The Giallorossi are on course to conceed 50 goals by the end of the season, if they keep conceeding at the current rate. No team conceeding 50 goals or more has ever finished in a top 4 position in a 20-team Serie A league format, since it began in 2004-05. Lazio pushed that ceiling last year, conceeding 49 goals, but ultimately finishing 5th only because they came out worse on head-to-head results against 4th placed Inter.

If Roma do manage to do it on current form, then next season we’ll be writing about how Serie A turned the corner for good into a high-scoring league. Some people have wanted that to be the case for years. We have Sacchiano coaches like DiFra, De Zerbi and previously Maurizio Sarri who’ve all brought in positional play football from Sacchi’s era, in a bid to be more positive and less reactive.

If Roma finish outside of the top 4 then, in tragic irony at having driven themselves to the point where they’re forced to play Manolas every game possible by now, the Greek defender leaking goals may be the very thing that forces Roma to sell Manolas in the summer anyway.

There’s one light we’ve reached at the end of the tunnel here, as Ivan Marcano played well against Frosinone last time out. Not his first ‘good’ performance of the season, but by far his most encouraging. The ex-Porto league winner brought home the highest average match rating out of anyone in Roma’s backline, when looking through Italy’s daily newspapers last weekend.

I’m convinced of a top 4 finish, so the club can work towards bringing in a defensive duo that works. Upgrading the entire backline can be done comfortably within Roma’s means. Walter Sabatini already found a guy that now plays above the levels of JJ and Manolas, and even above the levels of Fazio last season. Joachim Andersen arrived to Sampdoria for 1.4 million euros. It’s not a mammoth task restart the central defence from scratch.

As for Manolas himself, the Greek defender could still go on to rebuild his game in a more conservative footballing side.
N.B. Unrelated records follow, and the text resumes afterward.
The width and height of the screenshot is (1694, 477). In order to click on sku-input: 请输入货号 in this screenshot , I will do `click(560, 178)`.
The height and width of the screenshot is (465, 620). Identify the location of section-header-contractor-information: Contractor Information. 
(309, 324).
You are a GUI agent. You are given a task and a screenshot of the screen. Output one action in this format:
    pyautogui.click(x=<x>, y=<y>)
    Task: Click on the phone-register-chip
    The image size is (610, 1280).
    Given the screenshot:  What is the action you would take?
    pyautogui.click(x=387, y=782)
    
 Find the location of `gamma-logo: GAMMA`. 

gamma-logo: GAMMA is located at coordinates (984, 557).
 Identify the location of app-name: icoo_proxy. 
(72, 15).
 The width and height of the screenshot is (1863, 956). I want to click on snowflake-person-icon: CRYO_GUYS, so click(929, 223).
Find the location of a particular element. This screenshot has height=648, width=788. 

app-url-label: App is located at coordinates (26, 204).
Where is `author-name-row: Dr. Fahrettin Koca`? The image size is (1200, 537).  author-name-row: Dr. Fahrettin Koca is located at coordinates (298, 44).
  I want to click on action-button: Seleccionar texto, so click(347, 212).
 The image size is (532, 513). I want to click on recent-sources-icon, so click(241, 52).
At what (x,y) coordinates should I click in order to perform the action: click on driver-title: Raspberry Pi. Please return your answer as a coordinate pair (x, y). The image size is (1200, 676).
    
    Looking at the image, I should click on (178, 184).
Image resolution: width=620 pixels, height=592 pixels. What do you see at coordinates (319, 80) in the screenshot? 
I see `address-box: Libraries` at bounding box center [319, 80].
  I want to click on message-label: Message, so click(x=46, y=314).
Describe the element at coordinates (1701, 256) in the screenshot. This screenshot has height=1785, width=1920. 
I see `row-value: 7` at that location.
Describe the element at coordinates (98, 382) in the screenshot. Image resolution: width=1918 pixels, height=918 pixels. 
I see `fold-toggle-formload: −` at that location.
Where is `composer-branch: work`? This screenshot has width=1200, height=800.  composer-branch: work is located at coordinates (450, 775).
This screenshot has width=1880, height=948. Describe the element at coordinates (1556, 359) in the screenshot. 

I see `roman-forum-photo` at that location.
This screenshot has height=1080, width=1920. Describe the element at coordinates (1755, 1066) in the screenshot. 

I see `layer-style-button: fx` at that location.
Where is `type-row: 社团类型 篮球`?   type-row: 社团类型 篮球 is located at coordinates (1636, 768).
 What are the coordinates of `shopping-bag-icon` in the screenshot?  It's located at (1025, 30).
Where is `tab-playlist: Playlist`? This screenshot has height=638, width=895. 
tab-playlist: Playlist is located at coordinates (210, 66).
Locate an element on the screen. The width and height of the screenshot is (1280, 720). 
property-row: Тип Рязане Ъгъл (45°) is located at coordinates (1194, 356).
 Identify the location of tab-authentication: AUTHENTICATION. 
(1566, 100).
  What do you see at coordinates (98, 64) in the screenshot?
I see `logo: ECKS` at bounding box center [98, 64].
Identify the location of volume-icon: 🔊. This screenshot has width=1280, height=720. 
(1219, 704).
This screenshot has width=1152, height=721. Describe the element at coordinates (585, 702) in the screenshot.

But as long as Eusebio Di Francesco is coaching Roma towards his idea of high-line Sacchi-football, I get the feeling Manolas’ chances of growing into a truly confident player are gone.

It almost always boils down to training in a group you can trust to bring out the best in you, flaws and all. At the very least, avoid convincing yourself you need to stick around a place encouraging you to turn yourself into a jacked-up version of your worst days, all put together into one long sliding tackle to nowhere.